● **Reading passage**:
■ ■ ■ ■

Meeting the Growing Need and Demand for Multicultural Stock Photography
In terms of diversity and inclusion (DEI) in visuals, marketing has come a long way since two candidates for the Fairfax, Virginia County School Board handed out campaign materials in 2011.
First, was Louise Epstein, who distributed signs and fliers that were graced with three smiling, multicultural teenagers in caps and gowns. Then, Jane Strauss circulated her literature, an election brochure that featured the identical teens in a similar pose.
Pickings were slimmer back then and multicultural representation wasn’t much of an issue, at least not in mainstream media.
SRB Communications has been a champion for inclusion since our founding, well before a national awakening in 2020. We are grateful that our clients and others see the value of accurate snapshots because there’s no excuse for excluding diverse subjects.
Stock photography captures ordinary people doing ordinary things. Consciously or not, it conveys narratives about race, class and gender. But collections from the leading photo agencies have traditionally included few individuals who aren’t white or from a European culture. In Shutterstock’s 2021 global study of more than 2,700 marketers, almost half said “it can be difficult to reflect their brand with racial and ethnic diversity visually.”

■ ■ ■ ■

● **What to produce**:
Answer these questions from the passage on multicultural stock photography:
1. In what year did the two Fairfax County School Board candidates hand out their campaign materials?
2. What image appeared on Louise Epstein's signs and fliers?
3. How many marketers took part in Shutterstock's 2021 global study?
The records that follow come from a separate source and are unrelated to this text.

■ ■ ■ ■

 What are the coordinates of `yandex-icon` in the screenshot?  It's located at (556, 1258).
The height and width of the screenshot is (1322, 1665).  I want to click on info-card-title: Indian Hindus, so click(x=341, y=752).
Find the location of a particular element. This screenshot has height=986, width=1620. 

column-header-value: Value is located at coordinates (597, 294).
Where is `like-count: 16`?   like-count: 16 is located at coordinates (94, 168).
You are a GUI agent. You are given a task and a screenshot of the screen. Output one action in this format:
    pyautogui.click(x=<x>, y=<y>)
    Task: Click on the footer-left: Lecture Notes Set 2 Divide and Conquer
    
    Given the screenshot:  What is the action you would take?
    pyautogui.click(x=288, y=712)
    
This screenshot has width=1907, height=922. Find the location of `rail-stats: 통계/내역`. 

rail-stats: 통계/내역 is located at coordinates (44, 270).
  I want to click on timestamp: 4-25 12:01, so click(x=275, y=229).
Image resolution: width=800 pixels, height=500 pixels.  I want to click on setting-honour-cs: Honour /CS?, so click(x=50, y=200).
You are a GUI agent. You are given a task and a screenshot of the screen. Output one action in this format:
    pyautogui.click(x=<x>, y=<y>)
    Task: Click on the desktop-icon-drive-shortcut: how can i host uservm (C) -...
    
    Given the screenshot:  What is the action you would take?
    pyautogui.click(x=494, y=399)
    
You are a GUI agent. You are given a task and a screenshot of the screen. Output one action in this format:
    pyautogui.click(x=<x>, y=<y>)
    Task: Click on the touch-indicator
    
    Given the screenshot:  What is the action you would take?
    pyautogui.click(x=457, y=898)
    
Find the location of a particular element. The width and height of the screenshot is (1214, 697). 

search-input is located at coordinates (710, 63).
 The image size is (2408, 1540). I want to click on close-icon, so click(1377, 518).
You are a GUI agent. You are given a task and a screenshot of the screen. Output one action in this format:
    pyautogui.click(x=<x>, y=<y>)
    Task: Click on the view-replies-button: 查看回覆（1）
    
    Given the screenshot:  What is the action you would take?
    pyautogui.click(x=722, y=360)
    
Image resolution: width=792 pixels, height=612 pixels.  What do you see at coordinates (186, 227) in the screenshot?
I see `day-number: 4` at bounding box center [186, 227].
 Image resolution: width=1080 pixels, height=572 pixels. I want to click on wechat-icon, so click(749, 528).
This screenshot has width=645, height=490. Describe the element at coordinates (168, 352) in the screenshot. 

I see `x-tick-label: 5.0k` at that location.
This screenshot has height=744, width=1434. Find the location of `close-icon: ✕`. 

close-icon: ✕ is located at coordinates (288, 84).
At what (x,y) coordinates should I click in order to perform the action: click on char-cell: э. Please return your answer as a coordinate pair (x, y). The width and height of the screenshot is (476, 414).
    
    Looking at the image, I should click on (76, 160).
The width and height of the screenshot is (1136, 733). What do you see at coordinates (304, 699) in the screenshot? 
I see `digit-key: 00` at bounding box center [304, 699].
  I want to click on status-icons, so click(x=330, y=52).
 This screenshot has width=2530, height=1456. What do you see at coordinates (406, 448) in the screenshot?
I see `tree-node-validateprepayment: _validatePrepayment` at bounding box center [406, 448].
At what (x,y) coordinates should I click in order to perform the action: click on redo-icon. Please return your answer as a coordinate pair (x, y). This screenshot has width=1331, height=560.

■ ■ ■ ■

● **Answer for the task**:
1. 2011
2. Three smiling, multicultural teenagers in caps and gowns
3. More than 2,700